» Exercise instructions
Whatever precedes the line containing "This screenshot has width=660, height=618." is not copied; that line and every line after it through the final one below are copied exactly, except pictures.

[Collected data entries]
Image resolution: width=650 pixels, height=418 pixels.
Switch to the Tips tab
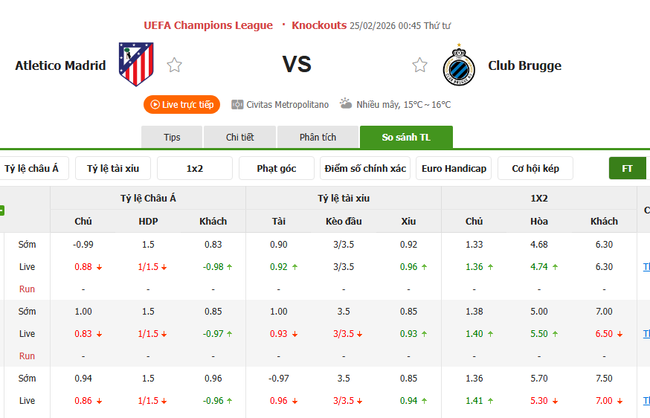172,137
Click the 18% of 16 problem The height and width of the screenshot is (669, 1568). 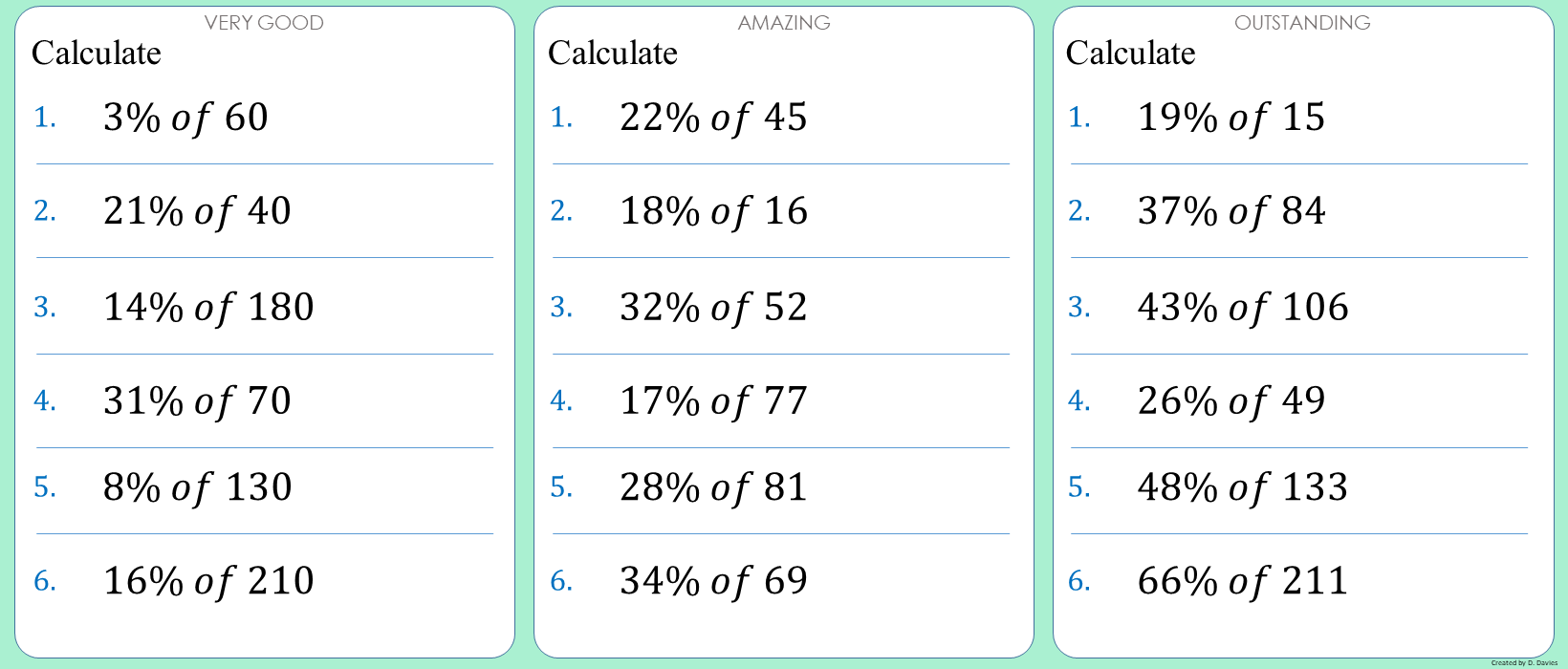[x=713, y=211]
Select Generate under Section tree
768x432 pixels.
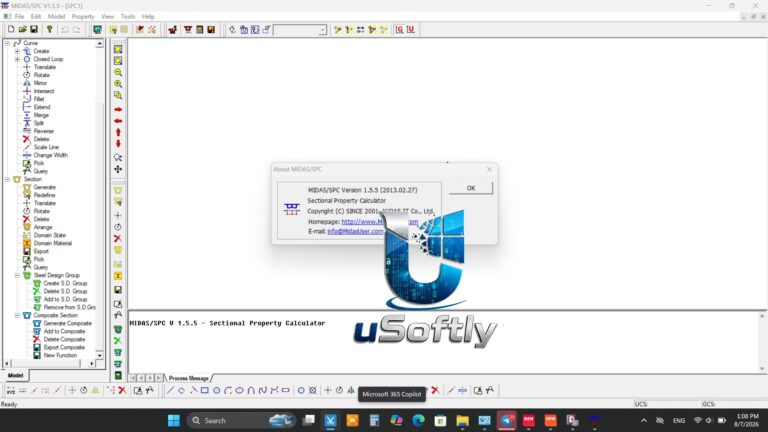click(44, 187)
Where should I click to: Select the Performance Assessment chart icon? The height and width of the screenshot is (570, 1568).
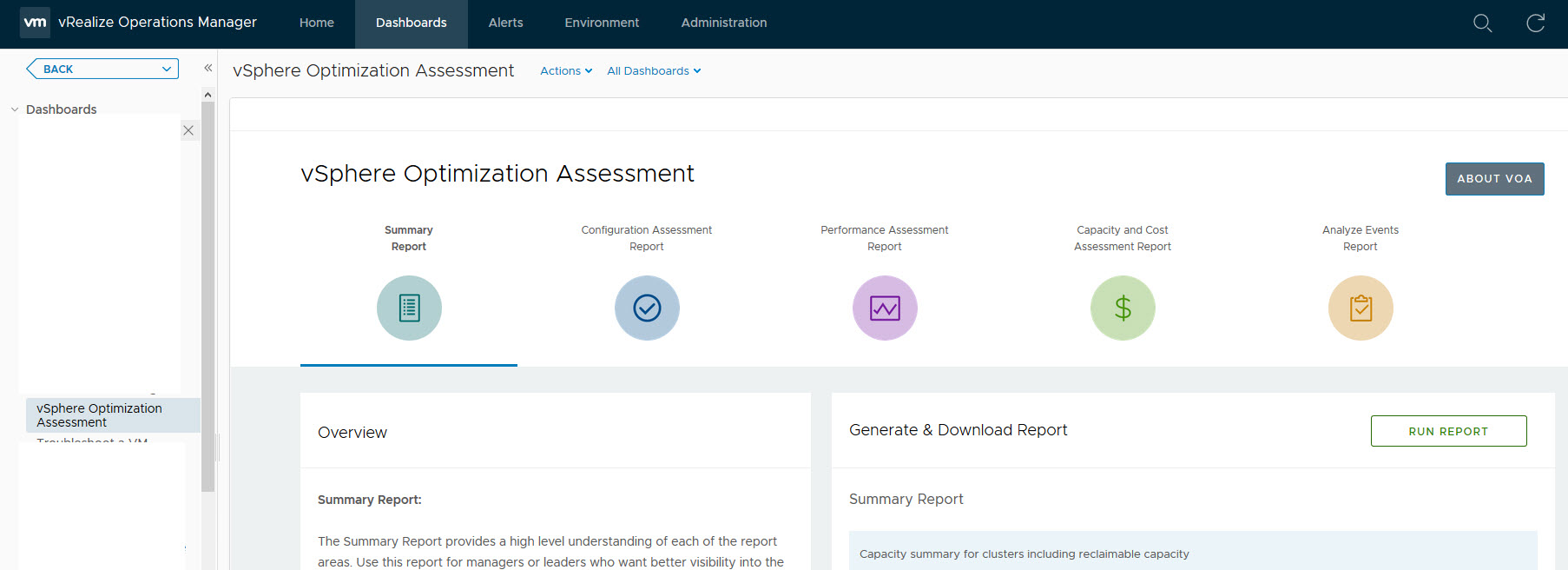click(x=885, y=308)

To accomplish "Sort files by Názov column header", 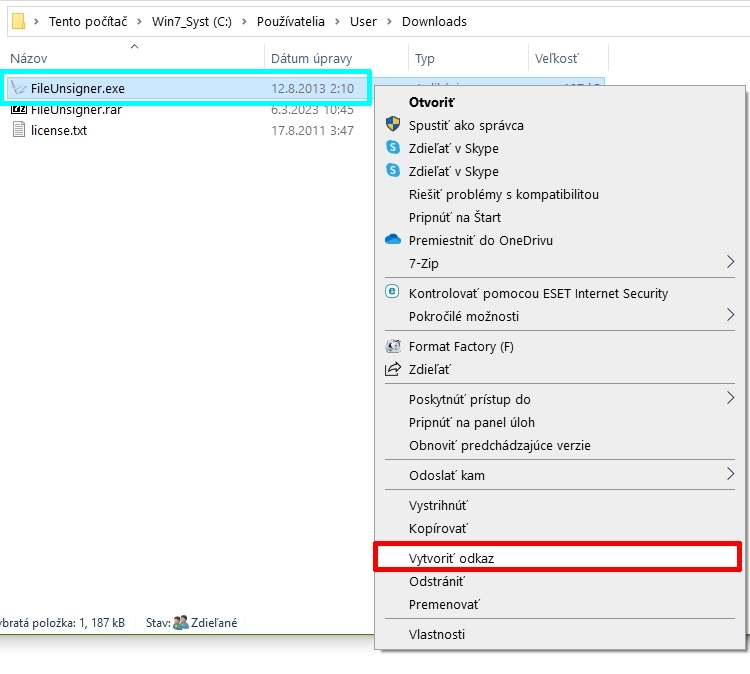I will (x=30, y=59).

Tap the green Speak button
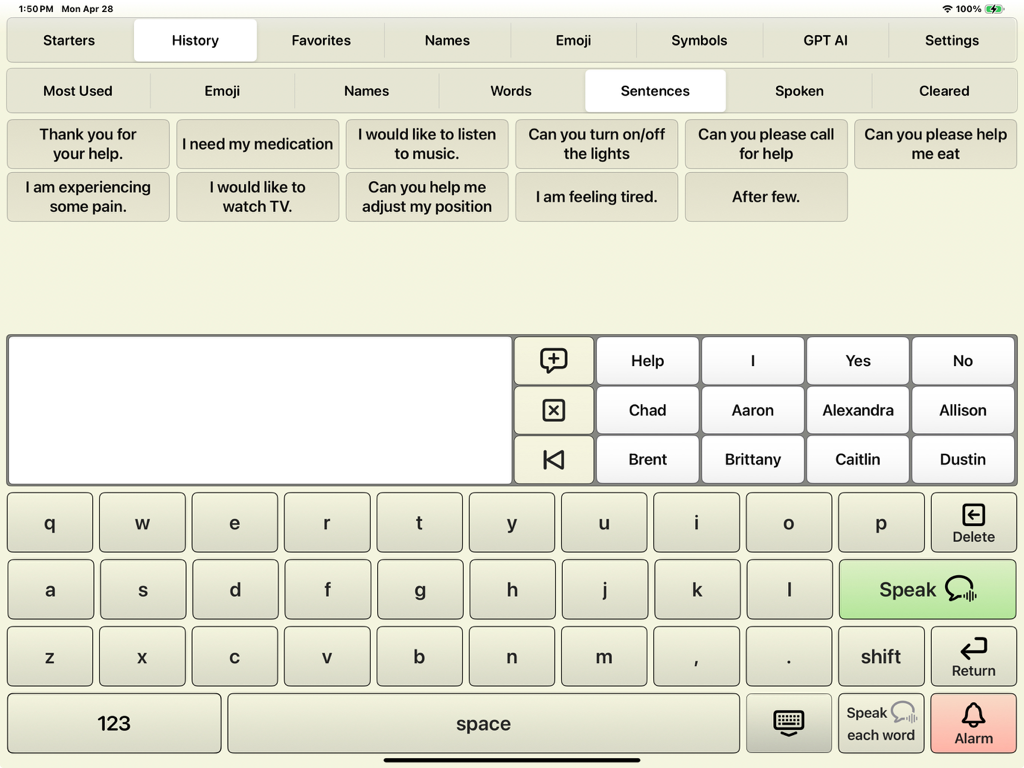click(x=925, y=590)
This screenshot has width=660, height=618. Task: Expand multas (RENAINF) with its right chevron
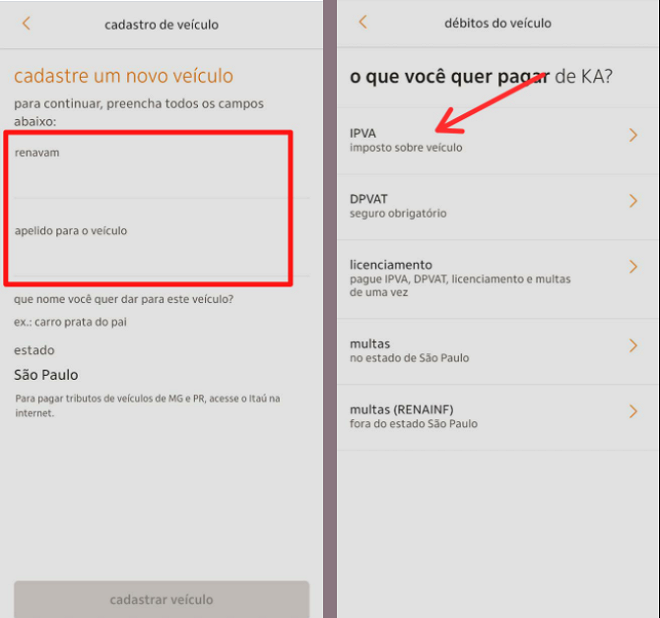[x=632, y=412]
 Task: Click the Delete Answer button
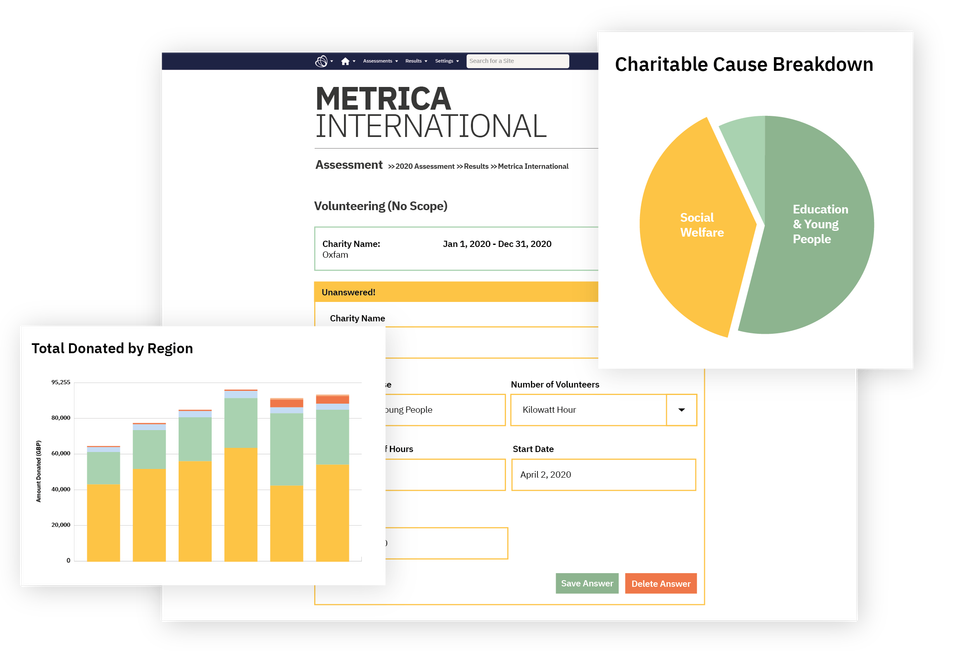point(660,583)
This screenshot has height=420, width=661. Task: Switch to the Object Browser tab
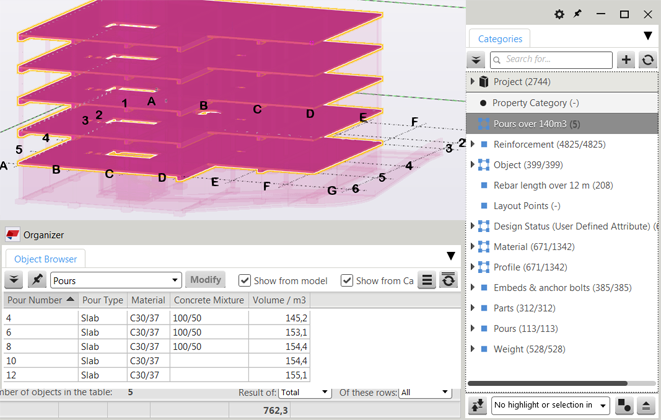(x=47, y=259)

» Written answer
This screenshot has width=660, height=618. Task: Expand multas (RENAINF) with its right chevron
[x=632, y=412]
 Task: Click the Delete Answer button
point(660,583)
This screenshot has height=420, width=661. Task: Switch to the Object Browser tab
(x=47, y=259)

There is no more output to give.